Ad-Des (Unique) Review | A&B Computing - Everygamegoing

A&B Computing

By Unique
BBC Model B

Published in A&B Computing 2.07

This is an adventure designer program for disc users only. The program is copy-protected which means that you must swap program and data discs frequently if you are working with a single disc drive. All data entered are kept in random access files which means that game size is limited only by disc capacity. The disadvantage is that, when the game is run, the disc is accessed after every input which makes for slow running.

The program was written as part of a Youth Training Scheme project and one must give the authors full marks for programming effort even though the end product leaves something to be desired.

The first problem is that the documentation is of much poorer standard than the program coding. One is not told what style of adventure game the program runs, nor which functions are supplied by the standard program (surprisingly few it turns out) and which you have to write yourself. There is also no sample adventure provided, so the only way you can find out how it works is by writing a small sample game of your own. A blank disc must be dedicated to each game which must be initialised.

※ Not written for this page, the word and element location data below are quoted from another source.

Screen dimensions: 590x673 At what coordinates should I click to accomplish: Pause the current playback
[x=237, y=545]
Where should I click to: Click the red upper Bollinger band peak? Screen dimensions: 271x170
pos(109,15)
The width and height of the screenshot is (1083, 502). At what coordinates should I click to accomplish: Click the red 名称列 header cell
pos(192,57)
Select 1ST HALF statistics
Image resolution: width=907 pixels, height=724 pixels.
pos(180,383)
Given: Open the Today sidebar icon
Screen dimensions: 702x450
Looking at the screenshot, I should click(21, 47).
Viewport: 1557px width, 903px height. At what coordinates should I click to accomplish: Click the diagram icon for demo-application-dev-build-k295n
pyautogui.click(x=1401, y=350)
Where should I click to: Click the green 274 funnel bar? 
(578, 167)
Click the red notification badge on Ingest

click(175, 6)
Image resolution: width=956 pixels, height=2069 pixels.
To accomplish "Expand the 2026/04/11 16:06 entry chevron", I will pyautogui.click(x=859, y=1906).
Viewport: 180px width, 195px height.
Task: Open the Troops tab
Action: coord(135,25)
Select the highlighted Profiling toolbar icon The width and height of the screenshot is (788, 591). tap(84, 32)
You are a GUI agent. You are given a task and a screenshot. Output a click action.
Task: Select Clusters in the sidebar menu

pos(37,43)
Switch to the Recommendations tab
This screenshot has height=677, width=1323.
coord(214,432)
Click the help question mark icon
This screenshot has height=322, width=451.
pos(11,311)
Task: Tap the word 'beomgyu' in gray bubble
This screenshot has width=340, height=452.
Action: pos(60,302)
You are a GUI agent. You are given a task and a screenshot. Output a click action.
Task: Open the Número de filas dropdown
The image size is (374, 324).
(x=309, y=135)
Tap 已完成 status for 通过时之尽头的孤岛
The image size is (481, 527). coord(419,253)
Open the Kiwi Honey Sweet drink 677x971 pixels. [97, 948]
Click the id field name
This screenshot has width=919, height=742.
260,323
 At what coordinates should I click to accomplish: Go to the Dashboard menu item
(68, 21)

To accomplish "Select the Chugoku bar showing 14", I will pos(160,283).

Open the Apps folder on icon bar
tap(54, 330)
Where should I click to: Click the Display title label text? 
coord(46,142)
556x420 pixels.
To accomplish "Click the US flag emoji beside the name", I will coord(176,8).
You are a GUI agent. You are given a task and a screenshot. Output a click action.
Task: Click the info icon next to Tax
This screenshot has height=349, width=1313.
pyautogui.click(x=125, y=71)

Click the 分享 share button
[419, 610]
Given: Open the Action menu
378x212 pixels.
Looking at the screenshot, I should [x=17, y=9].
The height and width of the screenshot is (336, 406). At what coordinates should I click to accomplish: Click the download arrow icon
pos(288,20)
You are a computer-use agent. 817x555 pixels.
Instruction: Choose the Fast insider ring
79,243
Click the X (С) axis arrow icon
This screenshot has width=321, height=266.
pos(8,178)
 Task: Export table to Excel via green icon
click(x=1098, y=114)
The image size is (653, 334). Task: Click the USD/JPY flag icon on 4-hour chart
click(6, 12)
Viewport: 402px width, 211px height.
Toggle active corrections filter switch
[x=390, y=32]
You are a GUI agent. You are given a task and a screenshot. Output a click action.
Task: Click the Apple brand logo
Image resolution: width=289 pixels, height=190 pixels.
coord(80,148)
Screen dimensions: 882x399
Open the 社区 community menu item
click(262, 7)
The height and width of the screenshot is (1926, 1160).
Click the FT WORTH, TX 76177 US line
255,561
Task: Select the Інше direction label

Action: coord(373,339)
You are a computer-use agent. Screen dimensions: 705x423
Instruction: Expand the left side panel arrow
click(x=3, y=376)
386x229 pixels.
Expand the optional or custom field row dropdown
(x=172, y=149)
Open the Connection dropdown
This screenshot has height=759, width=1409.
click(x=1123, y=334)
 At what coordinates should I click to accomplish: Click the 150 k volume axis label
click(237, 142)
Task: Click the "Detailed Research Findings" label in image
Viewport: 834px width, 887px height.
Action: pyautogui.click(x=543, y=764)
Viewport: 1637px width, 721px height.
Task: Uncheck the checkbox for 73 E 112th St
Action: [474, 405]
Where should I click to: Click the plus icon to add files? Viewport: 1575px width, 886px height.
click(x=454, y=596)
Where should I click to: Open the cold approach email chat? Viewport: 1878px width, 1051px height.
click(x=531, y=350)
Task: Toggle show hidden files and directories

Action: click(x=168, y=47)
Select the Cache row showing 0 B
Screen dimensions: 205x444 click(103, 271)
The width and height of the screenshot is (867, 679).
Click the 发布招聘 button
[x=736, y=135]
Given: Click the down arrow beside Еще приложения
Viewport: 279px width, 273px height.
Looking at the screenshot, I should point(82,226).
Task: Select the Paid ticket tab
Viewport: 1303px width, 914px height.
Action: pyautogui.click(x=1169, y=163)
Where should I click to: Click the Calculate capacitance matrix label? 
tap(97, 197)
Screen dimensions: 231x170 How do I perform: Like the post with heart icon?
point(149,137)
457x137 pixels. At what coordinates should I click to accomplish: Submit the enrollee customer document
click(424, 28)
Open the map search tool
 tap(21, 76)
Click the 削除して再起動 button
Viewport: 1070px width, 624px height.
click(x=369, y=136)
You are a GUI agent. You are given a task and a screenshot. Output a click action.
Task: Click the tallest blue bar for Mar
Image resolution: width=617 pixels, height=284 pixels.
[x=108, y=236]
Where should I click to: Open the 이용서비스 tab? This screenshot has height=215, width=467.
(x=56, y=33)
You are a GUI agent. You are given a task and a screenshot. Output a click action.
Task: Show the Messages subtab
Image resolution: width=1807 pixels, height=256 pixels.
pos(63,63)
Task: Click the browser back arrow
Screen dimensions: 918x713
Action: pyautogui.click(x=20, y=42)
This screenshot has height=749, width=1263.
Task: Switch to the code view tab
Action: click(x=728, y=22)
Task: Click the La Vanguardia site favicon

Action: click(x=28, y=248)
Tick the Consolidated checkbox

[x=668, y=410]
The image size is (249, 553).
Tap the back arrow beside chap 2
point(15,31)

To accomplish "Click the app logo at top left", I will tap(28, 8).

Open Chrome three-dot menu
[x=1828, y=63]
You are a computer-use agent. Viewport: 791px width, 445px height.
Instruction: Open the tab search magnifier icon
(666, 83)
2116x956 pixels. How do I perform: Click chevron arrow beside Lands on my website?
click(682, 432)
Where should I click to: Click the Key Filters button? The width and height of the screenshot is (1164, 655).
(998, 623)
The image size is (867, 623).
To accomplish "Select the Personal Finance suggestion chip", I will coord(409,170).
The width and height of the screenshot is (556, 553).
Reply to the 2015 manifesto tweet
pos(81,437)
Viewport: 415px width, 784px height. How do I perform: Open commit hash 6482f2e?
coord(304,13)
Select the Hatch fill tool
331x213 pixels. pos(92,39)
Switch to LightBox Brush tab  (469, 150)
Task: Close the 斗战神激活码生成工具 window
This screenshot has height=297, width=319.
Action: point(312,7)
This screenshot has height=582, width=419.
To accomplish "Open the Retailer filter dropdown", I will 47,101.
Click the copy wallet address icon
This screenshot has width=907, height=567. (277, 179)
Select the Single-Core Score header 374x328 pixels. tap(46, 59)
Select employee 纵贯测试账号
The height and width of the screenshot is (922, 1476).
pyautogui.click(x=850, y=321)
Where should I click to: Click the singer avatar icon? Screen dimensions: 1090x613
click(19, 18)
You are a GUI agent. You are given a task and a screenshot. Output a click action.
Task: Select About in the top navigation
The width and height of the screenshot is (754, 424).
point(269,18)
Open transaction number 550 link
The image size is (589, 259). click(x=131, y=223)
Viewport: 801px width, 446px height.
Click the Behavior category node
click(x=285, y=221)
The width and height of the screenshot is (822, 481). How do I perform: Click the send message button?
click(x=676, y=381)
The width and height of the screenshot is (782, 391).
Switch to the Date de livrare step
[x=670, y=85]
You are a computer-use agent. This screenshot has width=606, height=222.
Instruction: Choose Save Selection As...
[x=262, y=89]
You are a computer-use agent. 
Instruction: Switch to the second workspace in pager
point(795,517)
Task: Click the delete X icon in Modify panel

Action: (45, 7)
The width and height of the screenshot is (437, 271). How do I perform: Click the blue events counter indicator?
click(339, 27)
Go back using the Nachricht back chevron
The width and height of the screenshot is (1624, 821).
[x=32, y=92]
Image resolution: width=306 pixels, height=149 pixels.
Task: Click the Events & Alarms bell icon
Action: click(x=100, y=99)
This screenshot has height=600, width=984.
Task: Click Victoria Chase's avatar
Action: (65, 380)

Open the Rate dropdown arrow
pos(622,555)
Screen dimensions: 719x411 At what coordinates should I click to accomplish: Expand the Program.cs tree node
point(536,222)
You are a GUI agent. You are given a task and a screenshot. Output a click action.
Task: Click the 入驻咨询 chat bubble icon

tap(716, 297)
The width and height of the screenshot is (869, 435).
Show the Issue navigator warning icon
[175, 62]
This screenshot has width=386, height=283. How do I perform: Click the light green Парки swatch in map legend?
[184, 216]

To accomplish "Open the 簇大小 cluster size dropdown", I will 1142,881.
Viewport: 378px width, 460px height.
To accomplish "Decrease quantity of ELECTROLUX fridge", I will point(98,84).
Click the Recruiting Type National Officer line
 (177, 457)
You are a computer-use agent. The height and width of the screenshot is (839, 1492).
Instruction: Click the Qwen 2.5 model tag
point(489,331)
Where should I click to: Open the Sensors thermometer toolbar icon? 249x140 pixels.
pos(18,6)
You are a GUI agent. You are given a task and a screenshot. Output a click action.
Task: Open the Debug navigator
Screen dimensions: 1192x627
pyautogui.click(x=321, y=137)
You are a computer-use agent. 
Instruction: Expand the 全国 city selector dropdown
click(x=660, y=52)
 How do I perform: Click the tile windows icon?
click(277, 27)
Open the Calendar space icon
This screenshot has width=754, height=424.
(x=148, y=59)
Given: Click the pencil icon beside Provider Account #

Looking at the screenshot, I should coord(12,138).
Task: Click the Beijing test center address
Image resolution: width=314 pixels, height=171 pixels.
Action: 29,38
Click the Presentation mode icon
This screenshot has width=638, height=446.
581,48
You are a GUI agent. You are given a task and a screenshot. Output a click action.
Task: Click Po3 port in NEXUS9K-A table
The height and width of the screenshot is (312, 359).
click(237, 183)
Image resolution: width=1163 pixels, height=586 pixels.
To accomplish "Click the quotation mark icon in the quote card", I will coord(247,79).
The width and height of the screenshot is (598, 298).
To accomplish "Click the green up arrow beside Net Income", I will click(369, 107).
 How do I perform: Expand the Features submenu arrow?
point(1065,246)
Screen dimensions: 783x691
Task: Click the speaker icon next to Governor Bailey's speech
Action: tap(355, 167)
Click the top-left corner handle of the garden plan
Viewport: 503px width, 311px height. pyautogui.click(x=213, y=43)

You must commit yourself at the very start to the number of locations, objects etc when this is done. You then find that you must define people who can be friends or enemies and have varying strength. When objects are defined they are given strength, weight and volumne. A standard list of verbs is provided but you can make additions. When the locations are defined you must indicate where exits lead (i.e. to what other numbered location) and what type they are: e.g. locked door.

Each stage involves elaborate interactive programming with well-designed screens, and decisions are automatically saved to disc. There is an error detecting routine which can be run before you design the puzzles. Once you start writing puzzles then you cannot change any objects, locations, etc. The puzzle writer involves a complex series of menus and options. For example, you can specify that only objects under a certain weight can be carried and that people over a given strength will kill you, etc.

Enormous efforts have been expended to prevent the user needing to write a line of Basic. Unfortunately, this carries a heavy toll of inflexibility. You must effectively design the game entirely on paper before entering it - later changes of mind are difficult or impossible to implement. My own experience of writing adventures suggests that one can only get a real feel for an adventure by running it and that the puzzle quality must be checked by field testing on friends, so I feel this is a serious limitation.

In summary, a well-written program but one which is very complicated to use and provides little flexibility for changes of mind or correction of mistakes. The package would be greatly improved by superior documentation and supply of a second disc with a good sample adventure demonstrating the facilities available. The package is priced low at present so the market should be able to bear the additional cost.